Reading from Numpy's policy for releasing memory it seems like numpy
does not have any special handling of memory allocation/deallocation. It simply calls free()
when the reference count goes to zero. In fact it's pretty easy to replicate the issue with any built-in python object. The problem lies at the OS level.
Nathaniel Smith has written an explanation of what is happening in one of his replies in the linked thread:
In general, processes can request memory from the OS, but they cannot
give it back. At the C level, if you call free()
, then what actually
happens is that the memory management library in your process makes a
note for itself that that memory is not used, and may return it from a
future malloc()
, but from the OS's point of view it is still
"allocated". (And python uses another similar system on top for
malloc()
/free()
, but this doesn't really change anything.) So the OS
memory usage you see is generally a "high water mark", the maximum
amount of memory that your process ever needed.
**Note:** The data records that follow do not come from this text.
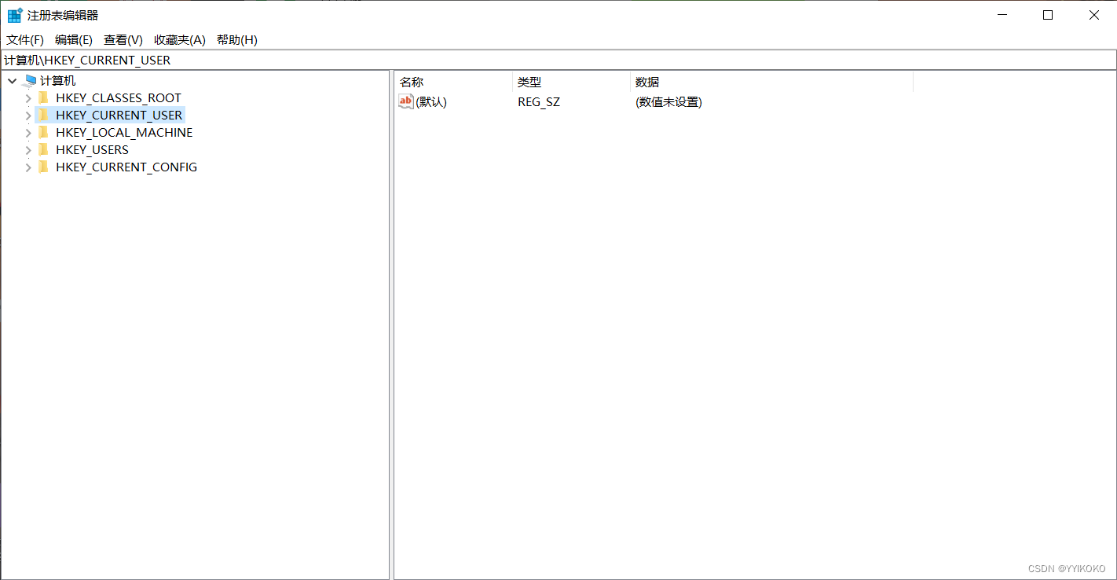Expand the HKEY_CURRENT_CONFIG node
1117x580 pixels.
click(x=27, y=167)
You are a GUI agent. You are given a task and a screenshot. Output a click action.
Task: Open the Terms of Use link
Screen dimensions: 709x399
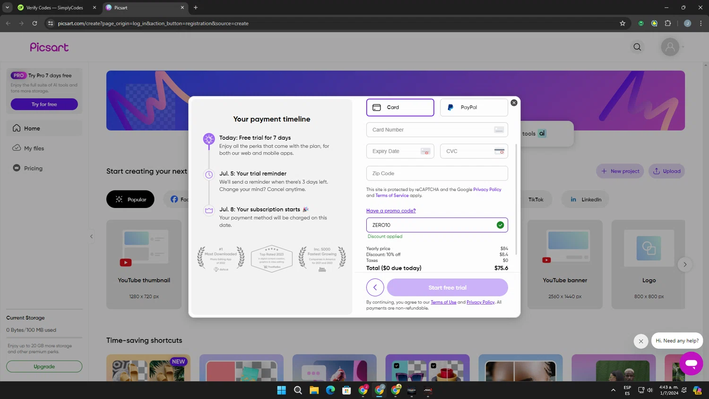pyautogui.click(x=443, y=302)
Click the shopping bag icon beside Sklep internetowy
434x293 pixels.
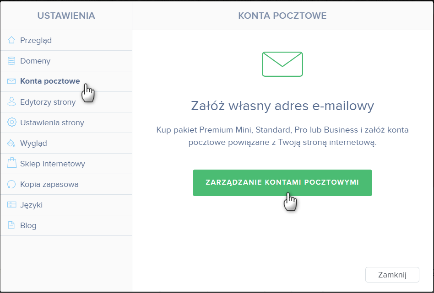tap(11, 163)
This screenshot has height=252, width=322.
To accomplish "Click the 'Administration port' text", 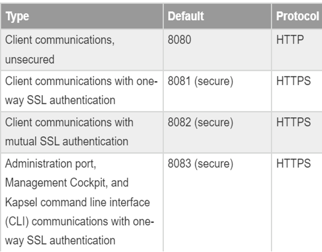I will pyautogui.click(x=50, y=164).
The exception is that for large single allocations (e.g. if you create
a multi-megabyte array), a different mechanism is used. Such large
memory allocations can be released back to the OS. So it might
specifically be the non-numpy
parts of your program that are producing
the issues you see.
So, it seems like there is no general solution to the problem .Allocating many small objects will lead to a "high memory usage" as profiled by the tools, even thou it will be reused when needed, while allocating big objects wont show big memory usage after deallocation because memory is reclaimed by the OS.
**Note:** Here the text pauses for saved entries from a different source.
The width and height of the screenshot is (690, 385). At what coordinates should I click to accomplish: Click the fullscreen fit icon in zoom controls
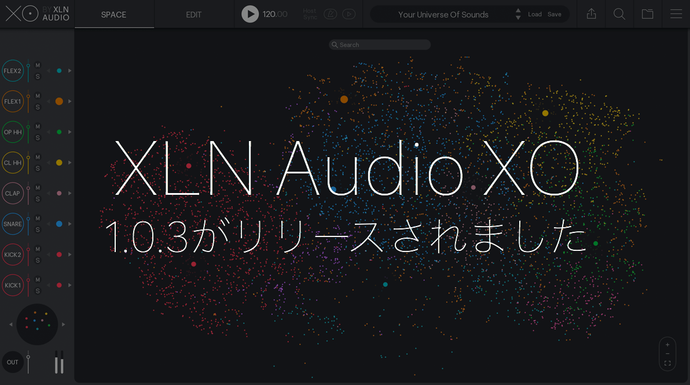667,363
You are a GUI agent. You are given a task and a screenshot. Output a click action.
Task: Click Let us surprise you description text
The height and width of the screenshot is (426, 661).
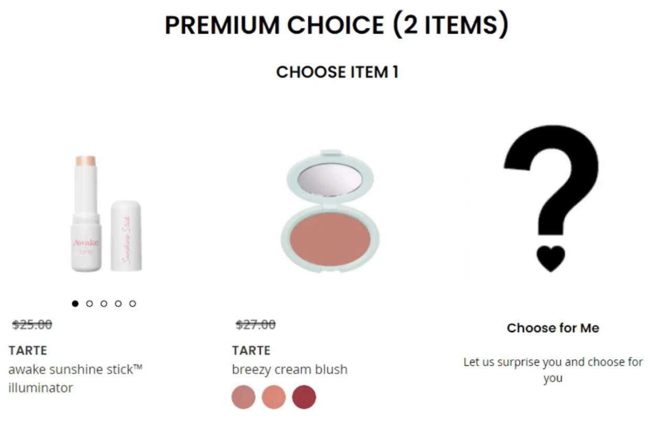pos(553,370)
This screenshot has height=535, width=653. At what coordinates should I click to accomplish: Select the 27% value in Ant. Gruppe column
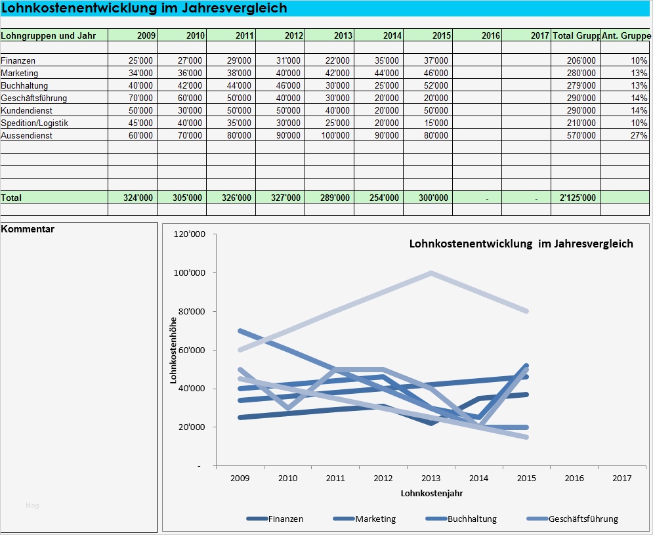[640, 135]
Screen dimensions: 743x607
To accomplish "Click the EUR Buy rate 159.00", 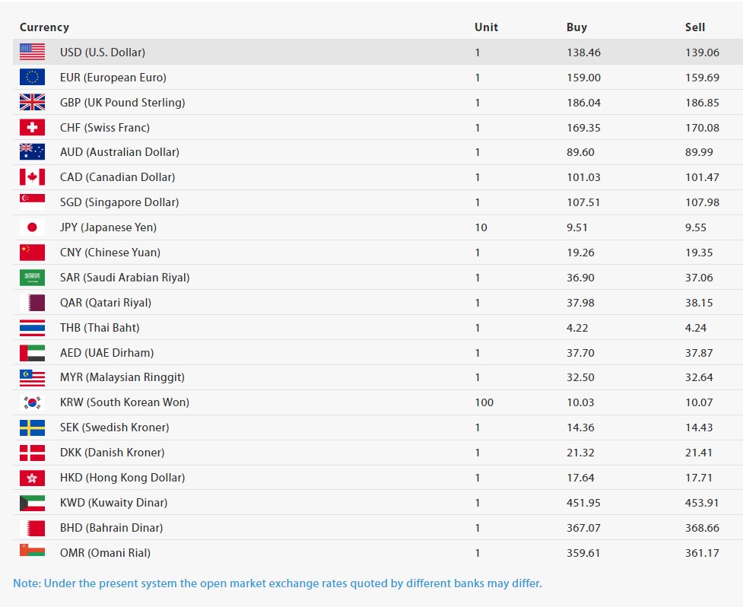I will pos(583,78).
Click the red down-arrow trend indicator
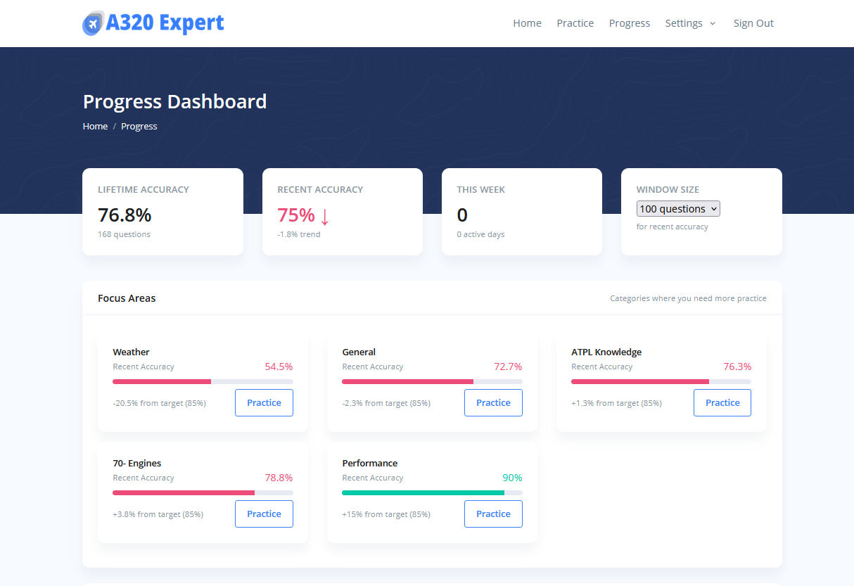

You can verify this allocating built-in python objects:
In [1]: a = [[0] * 100 for _ in range(1000000)]
In [2]: del a
After this code I can see that memory is not reclaimed, while doing:
In [1]: a = [[0] * 10000 for _ in range(10000)]
In [2]: del a
the memory is reclaimed.
To avoid memory problems you should either allocate big arrays and work with them(maybe use views to "simulate" small arrays?), or try to avoid having many small arrays at the same time. If you have some loop that creates small objects you might explicitly deallocate objects not needed at every iteration instead of doing this only at the end.
I believe Python Memory Management gives good insights on how memory is managed in python. Note that, on top of the "OS problem", python adds another layer to manage memory arenas, which can contribute to high memory usage with small objects.